I'm feeling at wit's end tonight. This shelter has been nothing but a headache, and now it's a headache that my horses won't even use. I don't have the time or patience to baby them through the desensitization process every time they decide it's scary, and I don't have the heart to let them stand in the rain day in and day out. After some discussion I think that David and may try relocating it (no small feat) to the south end of the paddock, which they tend to prefer. And if that fails we might have to try something else entirely. This is not the end I had envisioned after six months of frustration, but I guess that I shouldn't be surprised.

Addendum: When I went out to feed they were both cleaning up the alfalfa cubes I spread earlier. They didn't look happy about it, but they were doing it.

Tuesday, November 4, 2008

Twenty Bucks!

At the beginning of the US primaries I (ever the optimist) bet David (ever the pessimist) $20 that Obama was going to win the election. I don't want to get all political on you, but I do want you to know that I cried like a baby during his speech this evening.

Monday, November 3, 2008

Getting My Kicks

It was raining hard this morning but I turned the horses out on the pasture so that I could get my chores done in peace. It has been gray and mild here for the past several days so I thought it would be safe to let Tonka graze unmuzzled for an hour. After mucking, restocking the feeders and playing some fetch with the dogs I went to collect the horses. I guess Tonka likes grazing without his muzzle because he took off at a trot when he saw the halter in my hand (Raven hot on his heels, of course). As I walked down to their new location I watched him tuck into a new patch of grass and I figured that small shenanigan was over. But when I approached to offer some skritches he turned his rump, kicked out in my general direction and bolted back up the length of the pasture and into the paddock (Raven hot on his heels, of course). And boyohboy did he look good doing it! He rarely sustains a voluntary canter for more than a few strides, but this was 200 meters of four-off-the-floor flying gallop.

You need to understand that Tonka is sweet and polite to a fault. Food is the only thing that will push him to test human authority, and even his treat-induced bad behavior is mostly just silly antics. He has never avoided being caught before today, and he has certainly never kicked out at anyone. I suppose that I should be worried about this development, but I'm actually kind of proud of him. To me that show of spunk and power means that he is starting to feel spunky and powerful.

Sunday, November 2, 2008

Apple Sauce

Roger* showed up on Friday with ~50 lbs of apples. Yesterday he systematically produced 10 liters of applesauce (yum!) and a pile of discarded apple pieces. Of course we can't feed these to Tonka and Raven all at once, but we stashed them in a freezer to be doled out as pony popsicles over the coming week. Perhaps I will do the same thing with our own apples next year.
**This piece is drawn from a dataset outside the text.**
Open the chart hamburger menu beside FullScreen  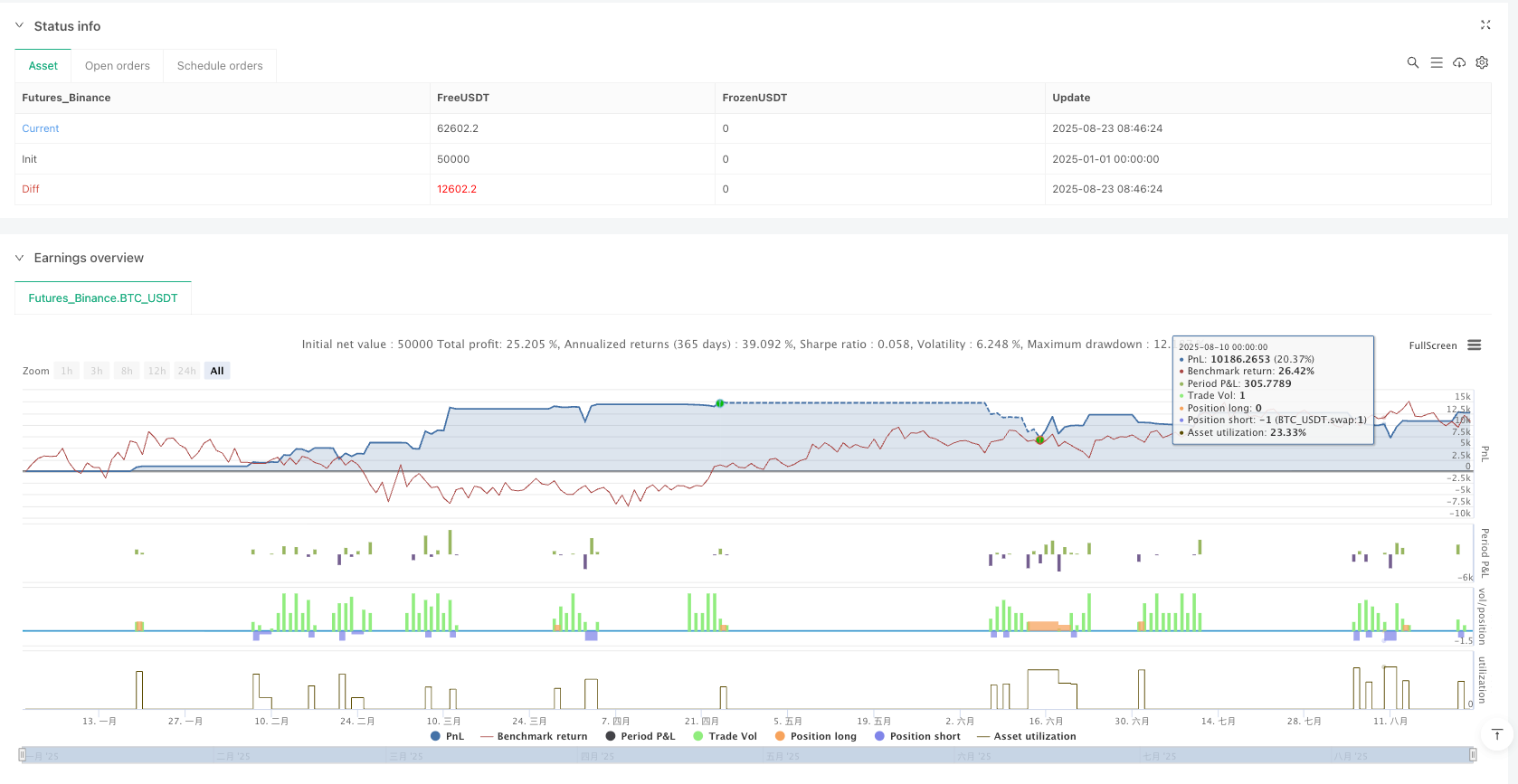click(x=1475, y=345)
The weather has normalized over the past three days, so we are getting the wind and rain that's typical of fall on the coast. Still, Roger was kind enough to help David and I get the horse shelter finished yesterday despite the rain and the entirely unhelpful antics of the goats. Raven is definitely appreciative of all this effort on her behalf, but Tonka still prefers to stand out in the weather. At least I know that he has the choice now, and I feel like I have held up my end of the bargain.

*Since returning to Vancouver from LA Roger has been living in his father's basement. He will take possession of his condo next month, but in the meantime short getaways to Farcical Farm have helped him to maintain his sanity. He lived in our Vancouver basement suite for years, so having him around feels just like old times.